To make the Flavor Paste

Combine the garlic, ginger, chiles and salt in a mortar or in a small processor and pound or process to a paste. Place the fish in a bowl, add the paste, and stir and toss to coat the fish with the paste.

To make a Stovetop Curry

Place a large wok over medium heat. Add the fish, with all of its flavor paste, the water, and lime juice. Cover, bring to a vigorous boil, and then cook uncovered until the fish is nearly opaque and cooked throughout, about 2 minutes. Add the coriander and sawtooth herb and stir, then add the scallion greens and chiles. Stir, and cook for another minute. Stir in the oil. Taste and add soy sauce or salt if you wish, stir, and turn out onto a platter or individual plates.

Alternatively, to make a more Traditional Wrapped Steamed Curry

Preheat a charcoal or gas grill to medium heat, or place a steamer over a pot of water and bring to a boil. Cut eight 8-inch squares of aluminum foil.

Add the lime juice, herbs, and scallion greens to the fish and stir to distribute. Divide the fish mixture into 4 equal portions. Place 2 lettuce leaves on one piece of foil. Pile one-quarter of the fish mixture onto the leaves. Fold over two opposite sides of the foil square, overlapping them and making a double fold to seal, then fold over the other two sides, making a double fold again. Place the package seam side down on another piece of foil and repeat the wrapping technique. Repeat to make 3 more packages.

Place the foil packets 5 or 6 inches from the coals or flame, or put in the steamer and cover. Cook over low to medium heat, turning them frequently, until done, 20 to 30 minutes. (Open one package to check for doneness: the fish should be opaque and the aromatics should be tender.) If steaming, maintain a strong boil and steam until done, about 20 minutes.
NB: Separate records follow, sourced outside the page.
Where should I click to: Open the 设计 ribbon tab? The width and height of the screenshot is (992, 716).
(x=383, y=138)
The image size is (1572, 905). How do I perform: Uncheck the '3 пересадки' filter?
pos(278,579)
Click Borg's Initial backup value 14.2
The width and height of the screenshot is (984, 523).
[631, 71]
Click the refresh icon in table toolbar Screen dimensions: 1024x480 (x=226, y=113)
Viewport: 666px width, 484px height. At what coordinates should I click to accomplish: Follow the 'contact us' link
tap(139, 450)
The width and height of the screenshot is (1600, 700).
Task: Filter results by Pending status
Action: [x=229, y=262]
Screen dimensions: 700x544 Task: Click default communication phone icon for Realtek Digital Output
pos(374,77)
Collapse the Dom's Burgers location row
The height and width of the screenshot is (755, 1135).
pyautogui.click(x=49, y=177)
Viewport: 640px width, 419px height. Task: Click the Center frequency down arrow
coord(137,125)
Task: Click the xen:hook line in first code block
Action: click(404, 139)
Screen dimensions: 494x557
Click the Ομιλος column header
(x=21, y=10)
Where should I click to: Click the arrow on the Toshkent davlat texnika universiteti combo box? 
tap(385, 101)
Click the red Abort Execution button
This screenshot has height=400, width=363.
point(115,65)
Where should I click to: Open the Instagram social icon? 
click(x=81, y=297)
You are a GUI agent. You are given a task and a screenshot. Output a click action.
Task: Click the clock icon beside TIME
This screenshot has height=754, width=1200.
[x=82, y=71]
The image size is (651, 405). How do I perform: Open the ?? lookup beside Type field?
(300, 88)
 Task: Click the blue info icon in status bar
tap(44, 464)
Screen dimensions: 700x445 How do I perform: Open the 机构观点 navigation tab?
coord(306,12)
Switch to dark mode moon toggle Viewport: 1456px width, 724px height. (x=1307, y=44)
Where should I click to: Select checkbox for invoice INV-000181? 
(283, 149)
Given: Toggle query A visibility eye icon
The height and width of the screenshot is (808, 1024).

Unfold each package and turn the leaf-wrapped fish out onto individual plates.

To Serve Either Version

Serve with lime wedges, if desired.

Evolving Kachin Cooking Techniques: The Kachin of northern Burma traditionally rely on grilling, steaming (in leaf-wrapped packages), or boiling to cook their food. Until recently, they had little access to cooking oils because they lived in the mountains and high valleys of Kachin State. These days, many Kachin have migrated to lower-lying towns and villages in their home state and in other parts of the country. There they have less access to wild-gathered leaves, but oil is more available. This recipe, which uses a dash of peanut oil to great effect, is an example of how Kachin cooking techniques have adapted.